Ford took the next step in its "Blueprint for Mobility" this month, revealing an automated research vehicle based on the Fusion Hybrid. Working in cooperation with the University of Michigan and State Farm, Ford will use the car to test next-generation sensor systems that enhance automated awareness.
"The Ford Fusion Hybrid automated vehicle represents a vital step toward our vision for the future of mobility," says Ford Executive Chairman Bill Ford. "We see a future of connected cars that communicate with each other and the world around them to make driving safer, ease traffic congestion and sustain the environment."
Ford chose the Fusion Hybrid as the platform for its automated research because the production car is already equipped with a generous suite of "best in class" self-driving technologies.
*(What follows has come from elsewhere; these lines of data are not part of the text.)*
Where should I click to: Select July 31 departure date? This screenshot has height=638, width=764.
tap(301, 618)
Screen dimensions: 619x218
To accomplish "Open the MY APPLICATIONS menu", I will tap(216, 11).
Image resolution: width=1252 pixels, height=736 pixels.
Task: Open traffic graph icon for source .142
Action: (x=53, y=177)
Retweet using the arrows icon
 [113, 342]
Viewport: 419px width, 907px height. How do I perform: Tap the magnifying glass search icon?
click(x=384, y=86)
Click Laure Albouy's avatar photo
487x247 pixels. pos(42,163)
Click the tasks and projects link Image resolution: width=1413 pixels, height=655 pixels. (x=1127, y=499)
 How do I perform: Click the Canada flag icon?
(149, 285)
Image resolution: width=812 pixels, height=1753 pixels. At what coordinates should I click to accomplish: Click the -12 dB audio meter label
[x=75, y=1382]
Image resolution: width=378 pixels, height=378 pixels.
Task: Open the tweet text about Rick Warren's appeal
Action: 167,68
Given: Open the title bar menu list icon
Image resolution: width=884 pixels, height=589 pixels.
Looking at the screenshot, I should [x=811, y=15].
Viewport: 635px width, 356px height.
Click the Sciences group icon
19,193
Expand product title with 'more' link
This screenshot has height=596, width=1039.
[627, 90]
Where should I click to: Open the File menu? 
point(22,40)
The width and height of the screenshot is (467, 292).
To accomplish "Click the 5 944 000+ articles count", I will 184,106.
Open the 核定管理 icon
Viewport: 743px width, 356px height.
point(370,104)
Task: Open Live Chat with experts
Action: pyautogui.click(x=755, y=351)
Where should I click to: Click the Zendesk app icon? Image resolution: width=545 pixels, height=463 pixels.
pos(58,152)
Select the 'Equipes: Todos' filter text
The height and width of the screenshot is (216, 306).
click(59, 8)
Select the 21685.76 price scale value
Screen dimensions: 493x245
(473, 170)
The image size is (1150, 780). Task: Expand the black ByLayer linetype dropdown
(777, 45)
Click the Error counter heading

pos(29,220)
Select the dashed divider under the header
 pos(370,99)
Those include radar-based adaptive cruise control, radar-based collision warning with brake support, and camera-powered lane keeping aid with driver alerts and steering assist.
On top of those standard features, the automated research vehicle gets four LIDAR sensors that scan the road at 2.5 million times per second, developing a real-time 3D map of the surrounding environment. That data, which Ford says is sensitive enough to distinguish between a paper bag and a small animal from hundreds of feet away, will be analyzed by the researchers toward helping develop future driver-assistance systems. The LIDAR system is capable of sensing any object within 200 feet (61 m) that is dense enough to redirect infrared light.
Bill Ford detailed Ford's Blueprint for Mobility at Mobile World Congress 2012. The multi-year plan outlines a vision for the progression of automated technologies, intelligent cars and complete coordinated transportation systems.
The blueprint calls for Ford to improve upon existing driver assistance systems, including introducing some vehicle-to-vehicle communications, in the short term. From there, it plans to introduce semi-autonomous vehicles that have an "auto pilot" mode for certain situations, as well as advance vehicle-to-vehicle and vehicle-to-infrastructure communications technologies, within a 2017 to 2025 window.
Looking ahead from 2025, Ford imagines the arrival of fully autonomous vehicles, along with a "radically different transportation landscape where pedestrian, bicycle, private car, commercial and public transportation traffic will be woven into a single connected network to save time, conserve resources, lower emissions and improve safety."
"In the future, automated driving may well help us improve driver safety and manage issues such as traffic congestion and global gridlock, yet there are still many questions that need to be answered and explored to make it a long-term reality,” says Raj Nair, group vice president, Ford global product development. "With the automated Ford Fusion Hybrid research project, our goal is to test the limits of full automation and determine the appropriate levels for near- and mid-term deployment."